Here's the question you're supposed to ask yourself though as you read that. This crazy drunk Noah, this is the father of the new creation, this is the reboot, the virus is still there. So God in this story points to the need for a completely new kind of salvation. Hey, thanks for joining us here on Summit Life with Pastor J.D. Greer of the Summit Church in Raleigh-Durham, North Carolina.

I'm your host, Molly Bidevich. If you asked anyone on the street to name a Bible story, chances are a high percentage of them would say the story of Noah's Ark. And it's an especially big hit with kids.

In fact, you've probably seen the cute little picture books and nursery decor with the animals going up two by two into the boat. When you look at the actual story as it's told in the Bible, it's definitely not G-rated. Today, Pastor J.D. explains what Noah's story reveals about our sin, God's wrath and his plan of redemption. He titled this message Failed Reboot. Genesis 6 is the story of Noah and the Ark. There are four words that I think summarize what happens in this story, and I hope that you'll remember these.

Here's the first word, grieved, grieved. Verse 5, chapter 6, the Lord saw that the wickedness of man was great in the earth and that every intention of the thoughts of his heart was only evil continually. And the Lord regretted, verse 6, that he had made man on earth and it grieved him to his heart. So the Lord said, I will blot out man whom I have created from the face of the land, man and animals and creeping things and birds of the heavens, for I am sorry that I have made them. Y'all, believe it or not, listen to this, believe it or not, there is something on earth that God loves more than individuals in the human race and their comfort. And that thing that he loves more is his glory in the universe and the justice that undergirds his throne and that is the foundation of the universe. God loves his creation too much to let it persist in wickedness and he loves glory and justice too much to let the wicked go unpunished. Here's your second word, favor, favor. Chapter 6, verse 8, but Noah found favor or grace is how some of the English translations will translate that, grace in the eyes of the Lord.

Now you say, why? What was special about Noah? Hebrews 11 is going to give us the answer to that question. Hebrews 11, 7 says very clearly that he was righteous because he responded to God's offer of salvation. Hebrews 11, 7, by faith Noah being warned by God concerning events as yet unseen, in reverent fear Noah constructs an ark for the saving of his household. By this he, watch, became an heir of the righteousness that comes by faith. Noah's righteousness was the righteousness that comes by faith, gift righteousness. Noah became righteous because he received God's offer of salvation. That's always the way that people become righteous whether in that day or this one.

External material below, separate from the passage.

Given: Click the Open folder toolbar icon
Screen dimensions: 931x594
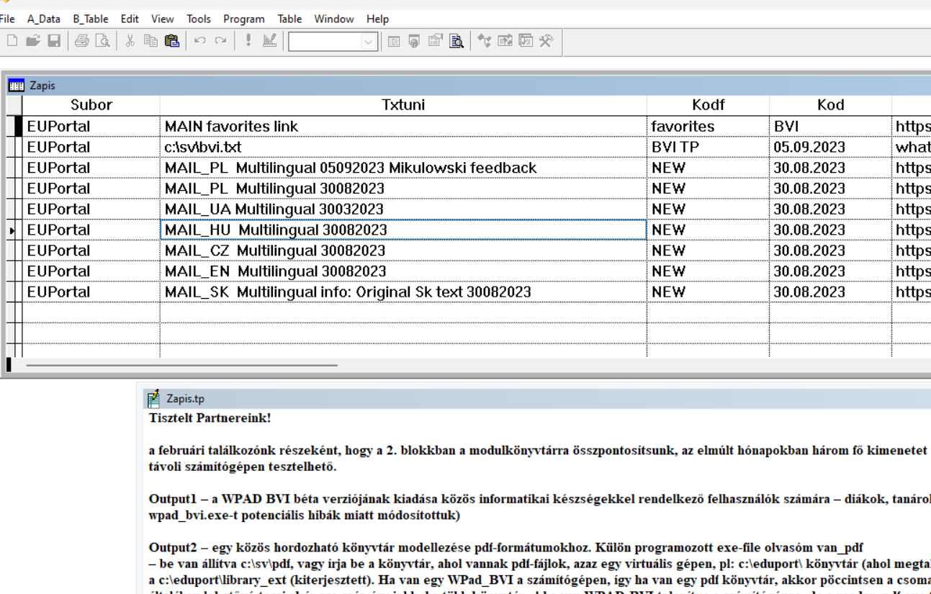Looking at the screenshot, I should 33,42.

God grants righteousness as a gift to all who believe and respond to his offer of salvation in faith and surrender. That's what Noah does. He sets out in faith and obedience and surrender to build. Finally the day comes where God said, okay, Noah, now's the time.

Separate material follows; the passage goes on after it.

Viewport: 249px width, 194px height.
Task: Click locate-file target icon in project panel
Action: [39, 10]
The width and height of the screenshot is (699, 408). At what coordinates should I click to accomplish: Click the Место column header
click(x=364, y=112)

Take the animals and go in. Then it says the fountains above and below the earth were opened up and by the time it was over, the flood waters covered the highest new mountain at the time by more than 30, more than 45 feet. We'll see eventually the flood waters recede and the ark comes to rest on Mount Ararat.

Noah emerges out of the ark with his three sons, Shem, Ham, and Japheth and their wives. Then Noah built an altar to the Lord and took some of every clean animal and some of every clean bird and offered burnt offerings on the altar. And when the Lord smelled the pleasing aroma, the Lord said in his heart, I will never again curse the ground because of man, for the intention of man's heart is evil from his youth. Verse 12, then God said, this is the sign of the covenant that I make between me and you and every living creature that is with you for all future generations. I've set my bow in the cloud and it shall be a sign of the covenant between me and the earth.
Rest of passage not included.